JOHN DEERE CAPITAL CORPORATION
JOHN DEERE RECEIVABLES LLC
WELLS FARGO DELAWARE TRUST COMPANY, N.A.
U.S. BANK NATIONAL ASSOCIATION
RBC CAPITAL MARKETS, LLC
BARCLAYS CAPITAL INC.
MUFG SECURITIES AMERICAS INC.
TD SECURITIES (USA) LLC
CITIGROUP GLOBAL MARKETS INC.
HSBC SECURITIES (USA) INC.
July 22, 2020
Page 2
Ladies and Gentlemen:
We have acted as special Iowa tax counsel for John Deere Owner Trust 2020-B (the “Trust”) and John Deere Receivables LLC, a Nevada limited liability company (“JDRL”), in connection with the Registration Statement on Form SF-3, as amended (the “Registration Statement”), filed by JDRL on behalf of the Trust with the Securities and Exchange Commission under the Securities Act of 1933, as amended, with respect to the issuance by the Trust of Asset Backed Notes (the “Notes”) and Asset Backed Certificates (the “Certificates”). The Notes are to be issued pursuant to an Indenture dated as of July 22, 2020, between the Trust and U.S. Bank National Association, a national banking association (“Indenture Trustee”), substantially in the form of Exhibits “D”, “E”, “F” and “G” thereto. The Certificates are to be issued substantially in the form of Exhibit “A” to the Trust Agreement dated July 21, 2020, between Wells Fargo Delaware Trust Company, N.A., as Owner Trustee, and JDRL, as Depositor. Capitalized terms used but not defined herein shall have the respective meanings ascribed to them in the Underwriting Agreement dated July 14, 2020 among JDRL, John Deere Capital Corporation, and Barclays Capital Inc. (“Barclays”); TD Securities (USA) LLC (“TD”); MUFG Securities Americas Inc. (“MUFG”); and RBC Capital Markets, LLC (“RBC”), on their own behalf and with respect to Barclays, TD, MUFG and RBC, as representatives of the underwriters named therein.

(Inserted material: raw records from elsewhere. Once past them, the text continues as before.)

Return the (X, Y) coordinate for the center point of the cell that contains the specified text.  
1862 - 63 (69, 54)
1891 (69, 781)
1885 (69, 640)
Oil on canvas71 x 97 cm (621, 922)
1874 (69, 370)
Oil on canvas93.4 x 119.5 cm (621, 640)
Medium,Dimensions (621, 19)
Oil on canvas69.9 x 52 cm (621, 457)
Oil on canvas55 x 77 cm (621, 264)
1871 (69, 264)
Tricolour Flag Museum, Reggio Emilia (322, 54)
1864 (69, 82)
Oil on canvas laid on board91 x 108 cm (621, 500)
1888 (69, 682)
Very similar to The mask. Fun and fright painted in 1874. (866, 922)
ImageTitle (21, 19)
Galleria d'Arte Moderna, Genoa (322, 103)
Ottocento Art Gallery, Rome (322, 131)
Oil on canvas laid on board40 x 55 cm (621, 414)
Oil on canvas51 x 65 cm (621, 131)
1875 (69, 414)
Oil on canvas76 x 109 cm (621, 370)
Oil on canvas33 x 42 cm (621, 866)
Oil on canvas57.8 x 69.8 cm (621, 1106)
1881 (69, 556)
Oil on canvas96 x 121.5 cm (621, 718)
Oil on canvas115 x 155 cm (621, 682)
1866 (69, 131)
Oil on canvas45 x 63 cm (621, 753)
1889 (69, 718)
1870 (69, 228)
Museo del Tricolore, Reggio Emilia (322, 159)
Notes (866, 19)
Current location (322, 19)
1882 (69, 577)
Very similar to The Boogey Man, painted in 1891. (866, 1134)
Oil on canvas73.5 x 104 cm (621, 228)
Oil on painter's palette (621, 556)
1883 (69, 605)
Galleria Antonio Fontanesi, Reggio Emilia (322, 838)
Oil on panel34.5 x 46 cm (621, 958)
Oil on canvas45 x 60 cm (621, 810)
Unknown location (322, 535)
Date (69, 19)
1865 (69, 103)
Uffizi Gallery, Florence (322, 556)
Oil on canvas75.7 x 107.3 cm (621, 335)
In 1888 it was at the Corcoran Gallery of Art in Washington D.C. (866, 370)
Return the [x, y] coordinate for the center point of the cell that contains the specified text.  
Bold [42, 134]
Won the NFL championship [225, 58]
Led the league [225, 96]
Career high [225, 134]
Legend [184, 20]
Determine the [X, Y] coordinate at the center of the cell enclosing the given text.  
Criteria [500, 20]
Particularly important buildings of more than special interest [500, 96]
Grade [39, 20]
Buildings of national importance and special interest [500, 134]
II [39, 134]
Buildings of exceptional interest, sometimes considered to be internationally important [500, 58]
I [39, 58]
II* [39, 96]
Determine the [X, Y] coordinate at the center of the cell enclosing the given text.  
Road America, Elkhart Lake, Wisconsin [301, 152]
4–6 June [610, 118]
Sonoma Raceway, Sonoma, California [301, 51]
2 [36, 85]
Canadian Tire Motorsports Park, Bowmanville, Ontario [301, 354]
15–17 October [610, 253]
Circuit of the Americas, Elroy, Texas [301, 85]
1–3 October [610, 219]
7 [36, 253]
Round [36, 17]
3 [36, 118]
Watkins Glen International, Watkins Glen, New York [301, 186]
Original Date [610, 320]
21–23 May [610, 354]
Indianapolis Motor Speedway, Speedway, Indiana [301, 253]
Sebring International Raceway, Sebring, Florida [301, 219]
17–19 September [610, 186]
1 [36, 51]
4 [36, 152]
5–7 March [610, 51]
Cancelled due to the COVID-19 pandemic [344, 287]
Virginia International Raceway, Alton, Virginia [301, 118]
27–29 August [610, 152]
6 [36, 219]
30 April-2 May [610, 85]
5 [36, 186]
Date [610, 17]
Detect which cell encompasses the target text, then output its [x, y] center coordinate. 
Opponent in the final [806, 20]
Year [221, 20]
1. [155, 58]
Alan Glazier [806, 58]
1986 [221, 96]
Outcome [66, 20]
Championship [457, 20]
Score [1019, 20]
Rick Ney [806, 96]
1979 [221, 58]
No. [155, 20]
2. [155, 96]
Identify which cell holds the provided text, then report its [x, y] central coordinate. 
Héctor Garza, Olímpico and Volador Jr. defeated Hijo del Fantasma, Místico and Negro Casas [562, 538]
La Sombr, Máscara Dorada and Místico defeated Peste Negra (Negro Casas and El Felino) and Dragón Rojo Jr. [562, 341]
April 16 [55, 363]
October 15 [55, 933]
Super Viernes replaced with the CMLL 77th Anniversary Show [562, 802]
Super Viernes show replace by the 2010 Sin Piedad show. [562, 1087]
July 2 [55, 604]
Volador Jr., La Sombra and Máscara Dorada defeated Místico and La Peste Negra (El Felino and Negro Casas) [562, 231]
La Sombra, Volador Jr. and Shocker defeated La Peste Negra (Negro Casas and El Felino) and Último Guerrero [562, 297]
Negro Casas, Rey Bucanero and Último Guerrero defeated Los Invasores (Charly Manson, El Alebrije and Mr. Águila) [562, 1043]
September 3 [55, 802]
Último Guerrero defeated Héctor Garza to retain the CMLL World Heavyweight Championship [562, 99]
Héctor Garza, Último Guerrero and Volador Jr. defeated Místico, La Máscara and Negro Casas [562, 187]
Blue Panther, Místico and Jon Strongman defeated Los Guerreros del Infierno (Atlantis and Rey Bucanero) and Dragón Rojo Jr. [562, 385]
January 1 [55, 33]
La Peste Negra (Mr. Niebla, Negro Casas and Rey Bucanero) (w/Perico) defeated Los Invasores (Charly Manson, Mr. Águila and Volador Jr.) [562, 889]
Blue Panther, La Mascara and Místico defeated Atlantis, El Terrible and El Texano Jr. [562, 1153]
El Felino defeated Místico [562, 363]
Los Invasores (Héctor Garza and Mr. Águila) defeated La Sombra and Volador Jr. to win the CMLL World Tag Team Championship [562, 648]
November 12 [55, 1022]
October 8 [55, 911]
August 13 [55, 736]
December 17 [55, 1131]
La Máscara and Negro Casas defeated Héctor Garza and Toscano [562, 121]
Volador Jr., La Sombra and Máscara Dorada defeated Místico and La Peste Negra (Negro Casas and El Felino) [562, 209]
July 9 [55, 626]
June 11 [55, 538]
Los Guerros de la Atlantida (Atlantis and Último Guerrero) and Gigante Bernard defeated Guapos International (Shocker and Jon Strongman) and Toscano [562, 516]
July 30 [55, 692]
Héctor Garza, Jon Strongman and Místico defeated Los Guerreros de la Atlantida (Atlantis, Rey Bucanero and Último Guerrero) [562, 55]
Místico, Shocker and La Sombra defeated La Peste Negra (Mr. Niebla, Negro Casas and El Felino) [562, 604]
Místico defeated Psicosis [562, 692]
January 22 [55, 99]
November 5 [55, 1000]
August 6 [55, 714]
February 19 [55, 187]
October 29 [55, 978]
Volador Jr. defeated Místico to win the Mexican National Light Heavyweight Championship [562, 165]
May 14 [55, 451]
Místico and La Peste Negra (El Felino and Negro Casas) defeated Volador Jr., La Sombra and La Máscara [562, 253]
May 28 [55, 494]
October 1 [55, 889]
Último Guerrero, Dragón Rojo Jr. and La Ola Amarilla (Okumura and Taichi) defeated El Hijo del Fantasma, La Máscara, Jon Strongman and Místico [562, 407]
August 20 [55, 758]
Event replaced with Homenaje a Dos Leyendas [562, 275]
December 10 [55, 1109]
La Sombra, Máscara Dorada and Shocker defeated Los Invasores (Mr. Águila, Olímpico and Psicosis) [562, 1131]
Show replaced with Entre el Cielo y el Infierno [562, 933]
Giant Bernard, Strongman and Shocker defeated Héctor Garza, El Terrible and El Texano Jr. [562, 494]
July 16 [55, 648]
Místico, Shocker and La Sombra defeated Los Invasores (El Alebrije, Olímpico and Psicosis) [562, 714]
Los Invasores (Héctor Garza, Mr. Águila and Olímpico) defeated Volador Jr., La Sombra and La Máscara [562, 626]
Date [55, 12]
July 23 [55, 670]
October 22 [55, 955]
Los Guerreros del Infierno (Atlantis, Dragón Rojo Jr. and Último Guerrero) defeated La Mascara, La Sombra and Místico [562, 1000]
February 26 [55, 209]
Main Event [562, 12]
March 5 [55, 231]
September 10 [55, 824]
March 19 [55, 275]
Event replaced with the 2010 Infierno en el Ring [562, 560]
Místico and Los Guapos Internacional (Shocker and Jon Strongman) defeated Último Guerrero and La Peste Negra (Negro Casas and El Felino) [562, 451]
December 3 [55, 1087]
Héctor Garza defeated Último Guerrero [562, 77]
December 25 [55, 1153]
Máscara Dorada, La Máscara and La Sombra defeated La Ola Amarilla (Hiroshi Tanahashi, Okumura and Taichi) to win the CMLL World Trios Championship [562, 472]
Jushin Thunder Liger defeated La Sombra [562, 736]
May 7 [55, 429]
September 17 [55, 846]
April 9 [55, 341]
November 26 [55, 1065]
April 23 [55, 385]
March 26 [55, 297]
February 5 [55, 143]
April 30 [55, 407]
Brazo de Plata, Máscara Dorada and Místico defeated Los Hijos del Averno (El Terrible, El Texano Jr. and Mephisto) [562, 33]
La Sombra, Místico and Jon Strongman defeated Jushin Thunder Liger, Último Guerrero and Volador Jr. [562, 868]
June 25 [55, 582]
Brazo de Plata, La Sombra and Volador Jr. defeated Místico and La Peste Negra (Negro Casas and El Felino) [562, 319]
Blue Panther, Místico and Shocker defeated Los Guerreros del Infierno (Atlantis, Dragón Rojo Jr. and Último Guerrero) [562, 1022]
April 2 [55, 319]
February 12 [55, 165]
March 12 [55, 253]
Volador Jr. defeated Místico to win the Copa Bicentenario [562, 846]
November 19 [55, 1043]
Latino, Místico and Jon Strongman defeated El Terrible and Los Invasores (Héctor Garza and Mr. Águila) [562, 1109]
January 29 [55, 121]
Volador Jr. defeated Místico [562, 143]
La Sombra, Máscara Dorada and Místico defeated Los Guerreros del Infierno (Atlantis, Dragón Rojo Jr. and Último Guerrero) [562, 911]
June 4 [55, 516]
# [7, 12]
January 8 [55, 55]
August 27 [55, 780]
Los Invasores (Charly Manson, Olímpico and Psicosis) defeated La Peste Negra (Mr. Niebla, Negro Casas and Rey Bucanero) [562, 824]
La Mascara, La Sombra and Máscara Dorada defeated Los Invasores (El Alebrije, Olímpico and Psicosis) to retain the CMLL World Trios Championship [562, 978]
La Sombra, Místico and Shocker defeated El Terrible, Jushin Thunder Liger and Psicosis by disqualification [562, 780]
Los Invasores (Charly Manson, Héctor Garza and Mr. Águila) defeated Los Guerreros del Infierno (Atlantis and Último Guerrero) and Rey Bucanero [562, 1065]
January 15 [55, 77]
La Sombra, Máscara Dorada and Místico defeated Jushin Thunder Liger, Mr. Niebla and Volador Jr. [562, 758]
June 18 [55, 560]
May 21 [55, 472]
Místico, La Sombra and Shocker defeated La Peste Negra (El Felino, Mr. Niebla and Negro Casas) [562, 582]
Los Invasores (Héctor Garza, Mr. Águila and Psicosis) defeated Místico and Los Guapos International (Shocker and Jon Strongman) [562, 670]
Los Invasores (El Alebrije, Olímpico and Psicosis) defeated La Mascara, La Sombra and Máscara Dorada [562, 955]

In connection with this opinion, we have examined originals or copies, certified or otherwise identified to our satisfaction, of (i) the Registration Statement; (ii) the Prospectus included in the Registration Statement; (iii) the Preliminary Prospectus included in the Registration Statement; (iv) the Indenture; (v) the Trust Agreement; (vi) the Sale and Servicing Agreement; (vii) the Administration Agreement; (viii) the Asset Representations Review Agreement; and (ix) the Purchase Agreement (collectively the “Documents”). As to any facts material to the opinion expressed herein, we have relied solely upon the factual matters contained in the representations and statements made in the Documents and we have not independently established or verified their accuracy. We have assumed the genuineness of all signatures, the legal capacity of all natural persons, the authenticity of all documents submitted to us as originals, the conformity to original documents of all documents submitted to us as certified or photostatic copies and the authenticity of the originals of such copies. We have also assumed the due execution and delivery pursuant to due authorization by each of the entities party to the Documents.
We are members of the Bar of the State of Iowa, and we express no opinion as to the laws of any jurisdiction other than the laws of the United States of America and the State of Iowa.